Zenefits’ guided tours and self-service product demo
Zenefits is an all-in-one HR platform that promises to help customers streamline their employee onboarding, benefits, payroll, and PTO management.
As a comprehensive product with lots of features and functionalities, Zenefits could quickly overwhelm new users. Instead, they’ve done an excellent job of making their platform feel approachable yet robust through clever visual design, thorough onboarding, and a self-service product demo.
Let’s take a closer look.
First, hats off to the designers behind Zenefits homepage—the clean layout and smooth animations hint at a great product experience to come. Getting started is simple—only an email is needed to begin—and straightforward copy heads off user questions about trial duration, credit card requirements, and technical constraints.

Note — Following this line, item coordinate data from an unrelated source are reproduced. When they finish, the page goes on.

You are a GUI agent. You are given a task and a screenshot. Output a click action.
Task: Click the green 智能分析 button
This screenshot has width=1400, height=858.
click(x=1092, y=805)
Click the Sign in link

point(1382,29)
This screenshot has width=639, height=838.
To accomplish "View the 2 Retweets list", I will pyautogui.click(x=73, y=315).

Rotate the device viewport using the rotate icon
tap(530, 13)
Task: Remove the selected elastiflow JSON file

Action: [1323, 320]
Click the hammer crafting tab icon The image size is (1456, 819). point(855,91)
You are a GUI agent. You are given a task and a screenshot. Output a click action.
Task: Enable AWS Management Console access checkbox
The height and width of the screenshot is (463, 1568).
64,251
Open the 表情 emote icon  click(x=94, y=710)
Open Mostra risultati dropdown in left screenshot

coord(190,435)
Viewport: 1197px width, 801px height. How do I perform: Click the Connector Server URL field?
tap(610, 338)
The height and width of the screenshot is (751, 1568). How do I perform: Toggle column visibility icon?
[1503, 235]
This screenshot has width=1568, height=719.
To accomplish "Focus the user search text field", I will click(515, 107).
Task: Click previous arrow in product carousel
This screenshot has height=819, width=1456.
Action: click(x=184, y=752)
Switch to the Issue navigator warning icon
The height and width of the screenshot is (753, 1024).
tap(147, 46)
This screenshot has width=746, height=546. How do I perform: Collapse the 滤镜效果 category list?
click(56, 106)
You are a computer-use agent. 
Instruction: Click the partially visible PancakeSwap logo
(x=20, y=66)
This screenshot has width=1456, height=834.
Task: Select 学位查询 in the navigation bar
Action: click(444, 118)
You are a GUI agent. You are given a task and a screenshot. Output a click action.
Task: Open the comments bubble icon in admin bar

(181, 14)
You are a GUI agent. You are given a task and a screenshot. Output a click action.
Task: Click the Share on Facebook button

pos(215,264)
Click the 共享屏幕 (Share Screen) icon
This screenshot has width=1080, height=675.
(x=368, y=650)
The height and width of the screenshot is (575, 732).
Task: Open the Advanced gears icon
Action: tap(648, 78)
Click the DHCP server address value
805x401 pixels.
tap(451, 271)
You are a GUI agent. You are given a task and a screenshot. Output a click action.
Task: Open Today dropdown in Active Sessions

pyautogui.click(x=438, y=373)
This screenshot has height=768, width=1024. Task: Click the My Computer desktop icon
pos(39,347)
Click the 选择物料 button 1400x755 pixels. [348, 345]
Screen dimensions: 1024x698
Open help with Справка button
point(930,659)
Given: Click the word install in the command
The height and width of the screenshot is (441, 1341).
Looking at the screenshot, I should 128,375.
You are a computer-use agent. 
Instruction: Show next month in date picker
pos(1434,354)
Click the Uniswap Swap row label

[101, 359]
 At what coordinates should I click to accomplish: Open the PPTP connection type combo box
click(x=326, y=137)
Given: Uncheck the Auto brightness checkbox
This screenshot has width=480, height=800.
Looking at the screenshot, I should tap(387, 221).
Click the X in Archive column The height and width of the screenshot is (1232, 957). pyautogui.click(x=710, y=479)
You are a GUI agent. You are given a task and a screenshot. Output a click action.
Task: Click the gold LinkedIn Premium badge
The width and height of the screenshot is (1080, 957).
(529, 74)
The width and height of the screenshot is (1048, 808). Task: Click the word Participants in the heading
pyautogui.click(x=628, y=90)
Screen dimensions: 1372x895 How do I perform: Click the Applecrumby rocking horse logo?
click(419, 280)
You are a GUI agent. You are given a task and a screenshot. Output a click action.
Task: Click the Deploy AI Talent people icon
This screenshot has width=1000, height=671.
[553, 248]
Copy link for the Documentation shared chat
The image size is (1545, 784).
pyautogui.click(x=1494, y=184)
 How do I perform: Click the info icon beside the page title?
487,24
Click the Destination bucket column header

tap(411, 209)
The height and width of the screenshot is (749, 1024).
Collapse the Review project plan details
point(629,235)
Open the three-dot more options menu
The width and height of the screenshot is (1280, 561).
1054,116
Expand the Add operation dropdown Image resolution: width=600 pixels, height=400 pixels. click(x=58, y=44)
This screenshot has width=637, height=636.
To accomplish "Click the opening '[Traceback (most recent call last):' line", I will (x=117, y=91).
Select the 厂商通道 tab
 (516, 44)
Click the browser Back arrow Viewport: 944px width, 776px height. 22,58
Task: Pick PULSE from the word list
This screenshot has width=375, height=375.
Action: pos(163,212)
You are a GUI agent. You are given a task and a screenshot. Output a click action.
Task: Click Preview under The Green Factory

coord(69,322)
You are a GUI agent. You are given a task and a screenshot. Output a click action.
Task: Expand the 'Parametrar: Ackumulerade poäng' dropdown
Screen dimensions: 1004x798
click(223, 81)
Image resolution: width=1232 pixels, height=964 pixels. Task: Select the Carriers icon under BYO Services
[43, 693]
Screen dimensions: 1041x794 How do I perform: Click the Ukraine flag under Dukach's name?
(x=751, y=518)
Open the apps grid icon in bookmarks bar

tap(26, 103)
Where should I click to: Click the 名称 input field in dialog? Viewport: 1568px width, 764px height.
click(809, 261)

Clicking the “Get Started” CTA launches a 2-step modal series on the same screen. Users are asked to select their company size and input their contact data.
The icons in each field change from red to green as the user successfully fills in the requested information.
And with that, the user is dropped into the demo center. You’ll note that no password is required—Zenefits knows that most people are still evaluating their product at this stage.
Before the user can continue, they’re asked to agree to the terms and conditions. This necessary step can sometimes be a point of friction, but Zenefits smooths that out by saving T&C acknowledgement until after initial signup, giving users a glimpse of the demo product in the background.
Self-service product demo
Rather than overloading every user with an exhaustive product tour, Zenefits gives new users the option to choose between 3 Guided Tours (product walkthroughs for different use cases) or a general introduction to the product.
We chose the “Tour Zenefits HR” option to see how they walked users through a specific use case. Things start off with a spotlight and high-contrast tooltip. Clicking “Next” takes users through some of the key features they’re likely to need in the future.
Zenefits has done a nice job of clearly and succinctly highlighting the value behind each feature—users aren’t just told what something is, they’re given a concrete example of why they should care about each feature (e.g. “create team reviews in a few clicks with Performance Management”).
An abrupt end
The tour ends with a final tooltip. Clicking “Done” closes out the tour, and users are left to explore the rest on their own.
While the freedom to click through all the features is nice, we felt that the walkthrough ended quite abruptly. Without any confirmation that the tour was over, we were momentarily unsure of what we were supposed to do next: Should we click things? Go back to the Demo Center? And if so, how? Could we enter our own info into this demo environment?
A brief modal window letting users know that they’ve completed the hand-holding part of the demo and that they’re now free to explore different features would really round out the experience.
Why this is really good UX
- We really liked the instant feedback that the color-changing icons provide during signup. Great UX often lies in the details, and this bit of automatic feedback is a nice touch that lets users know they’ve done the right thing at this important step.
- Saving terms and conditions until the next step—when users can see the demo environment in the background—was a smart move. It reduces friction during signup and gives users motivation to continue.
- We love that Zenefits offers users multiple pathways into their product—and that they include a general tour to boot. Letting users segment themselves at this stage allows you to deliver more relevant onboarding experiences, which shortens time to value and increases activation rates.
- Important page elements stand out thanks to big, bold calls to action and high-contrast colors throughout the product.
- Zenefits has done a good job of calling out value during their walkthrough. Their tooltips don’t just point to important features—they explain, in a few simple words, why those features matter.
What could be even better
- We would have liked a confirmation modal at the end of the tour that let us know what we should do next.
- After the initial walkthrough, users are really on their own. For some of the more complicated or high-stakes features, a little more guidance in the form of a tooltip or 2 could make a big difference to inexperienced users.